**EXERCISE REQUIREMENTS:** Can you turn the material below into a Markdown table with one row per line, using a "No." column for the row number and an "Entry" column for the line, and leaving out blank lines?

**SUPPLIED DATA:**
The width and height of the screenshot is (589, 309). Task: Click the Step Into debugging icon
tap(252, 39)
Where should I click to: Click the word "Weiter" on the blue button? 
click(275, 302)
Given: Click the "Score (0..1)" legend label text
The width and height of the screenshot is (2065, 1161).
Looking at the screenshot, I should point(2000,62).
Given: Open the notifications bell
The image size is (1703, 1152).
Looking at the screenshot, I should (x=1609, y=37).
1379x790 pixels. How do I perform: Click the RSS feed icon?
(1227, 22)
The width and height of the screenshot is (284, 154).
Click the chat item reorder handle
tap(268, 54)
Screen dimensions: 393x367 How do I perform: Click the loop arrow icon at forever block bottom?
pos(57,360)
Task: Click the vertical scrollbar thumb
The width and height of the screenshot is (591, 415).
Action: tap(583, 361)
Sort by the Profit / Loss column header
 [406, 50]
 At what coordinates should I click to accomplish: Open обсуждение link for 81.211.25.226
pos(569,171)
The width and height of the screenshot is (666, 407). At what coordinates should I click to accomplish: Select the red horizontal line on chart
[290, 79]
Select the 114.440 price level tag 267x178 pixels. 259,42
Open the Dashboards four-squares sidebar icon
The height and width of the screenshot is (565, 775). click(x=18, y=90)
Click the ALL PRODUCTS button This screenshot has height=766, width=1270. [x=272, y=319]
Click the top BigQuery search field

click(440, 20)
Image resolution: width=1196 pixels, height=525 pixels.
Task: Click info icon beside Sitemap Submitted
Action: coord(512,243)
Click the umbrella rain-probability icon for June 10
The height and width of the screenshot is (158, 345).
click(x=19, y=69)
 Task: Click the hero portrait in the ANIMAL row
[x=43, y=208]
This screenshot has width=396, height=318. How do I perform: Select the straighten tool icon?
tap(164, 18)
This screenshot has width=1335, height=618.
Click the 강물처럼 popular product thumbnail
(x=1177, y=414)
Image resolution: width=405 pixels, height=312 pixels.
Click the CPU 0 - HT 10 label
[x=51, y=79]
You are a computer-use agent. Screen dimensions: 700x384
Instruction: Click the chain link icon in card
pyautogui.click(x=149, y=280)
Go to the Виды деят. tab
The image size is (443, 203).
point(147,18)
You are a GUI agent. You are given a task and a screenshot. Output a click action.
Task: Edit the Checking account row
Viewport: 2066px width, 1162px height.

**EXPECTED ANSWER:**
| No. | Entry |
|---|---|
| 1 | The width and height of the screenshot is (589, 309). Task: Click the Step Into debugging icon |
| 2 | tap(252, 39) |
| 3 | Where should I click to: Click the word "Weiter" on the blue button?  |
| 4 | click(275, 302) |
| 5 | Given: Click the "Score (0..1)" legend label text |
| 6 | The width and height of the screenshot is (2065, 1161). |
| 7 | Looking at the screenshot, I should point(2000,62). |
| 8 | Given: Open the notifications bell |
| 9 | The image size is (1703, 1152). |
| 10 | Looking at the screenshot, I should (x=1609, y=37). |
| 11 | 1379x790 pixels. How do I perform: Click the RSS feed icon? |
| 12 | (1227, 22) |
| 13 | The width and height of the screenshot is (284, 154). |
| 14 | Click the chat item reorder handle |
| 15 | tap(268, 54) |
| 16 | Screen dimensions: 393x367 How do I perform: Click the loop arrow icon at forever block bottom? |
| 17 | pos(57,360) |
| 18 | Task: Click the vertical scrollbar thumb |
| 19 | The width and height of the screenshot is (591, 415). |
| 20 | Action: tap(583, 361) |
| 21 | Sort by the Profit / Loss column header |
| 22 |  [406, 50] |
| 23 |  At what coordinates should I click to accomplish: Open обсуждение link for 81.211.25.226 |
| 24 | pos(569,171) |
| 25 | The width and height of the screenshot is (666, 407). At what coordinates should I click to accomplish: Select the red horizontal line on chart |
| 26 | [290, 79] |
| 27 | Select the 114.440 price level tag 267x178 pixels. 259,42 |
| 28 | Open the Dashboards four-squares sidebar icon |
| 29 | The height and width of the screenshot is (565, 775). click(x=18, y=90) |
| 30 | Click the ALL PRODUCTS button This screenshot has height=766, width=1270. [x=272, y=319] |
| 31 | Click the top BigQuery search field |
| 32 | click(440, 20) |
| 33 | Image resolution: width=1196 pixels, height=525 pixels. |
| 34 | Task: Click info icon beside Sitemap Submitted |
| 35 | Action: coord(512,243) |
| 36 | Click the umbrella rain-probability icon for June 10 |
| 37 | The height and width of the screenshot is (158, 345). |
| 38 | click(x=19, y=69) |
| 39 |  Task: Click the hero portrait in the ANIMAL row |
| 40 | [x=43, y=208] |
| 41 | This screenshot has width=396, height=318. How do I perform: Select the straighten tool icon? |
| 42 | tap(164, 18) |
| 43 | This screenshot has width=1335, height=618. |
| 44 | Click the 강물처럼 popular product thumbnail |
| 45 | (x=1177, y=414) |
| 46 | Image resolution: width=405 pixels, height=312 pixels. |
| 47 | Click the CPU 0 - HT 10 label |
| 48 | [x=51, y=79] |
| 49 | You are a computer-use agent. Screen dimensions: 700x384 |
| 50 | Instruction: Click the chain link icon in card |
| 51 | pyautogui.click(x=149, y=280) |
| 52 | Go to the Виды деят. tab |
| 53 | The image size is (443, 203). |
| 54 | point(147,18) |
| 55 | You are a GUI agent. You are given a task and a screenshot. Output a click action. |
| 56 | Task: Edit the Checking account row |
| 57 | Viewport: 2066px width, 1162px height. |